# What needs to be done
Print all the data, keeping every line exactly as it is.

# Data section

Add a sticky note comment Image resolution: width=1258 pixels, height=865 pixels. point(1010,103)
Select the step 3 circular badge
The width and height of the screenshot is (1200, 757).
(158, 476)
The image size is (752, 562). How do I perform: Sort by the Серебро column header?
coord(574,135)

# Written answer
Add a sticky note comment Image resolution: width=1258 pixels, height=865 pixels. point(1010,103)
Select the step 3 circular badge
The width and height of the screenshot is (1200, 757).
(158, 476)
The image size is (752, 562). How do I perform: Sort by the Серебро column header?
coord(574,135)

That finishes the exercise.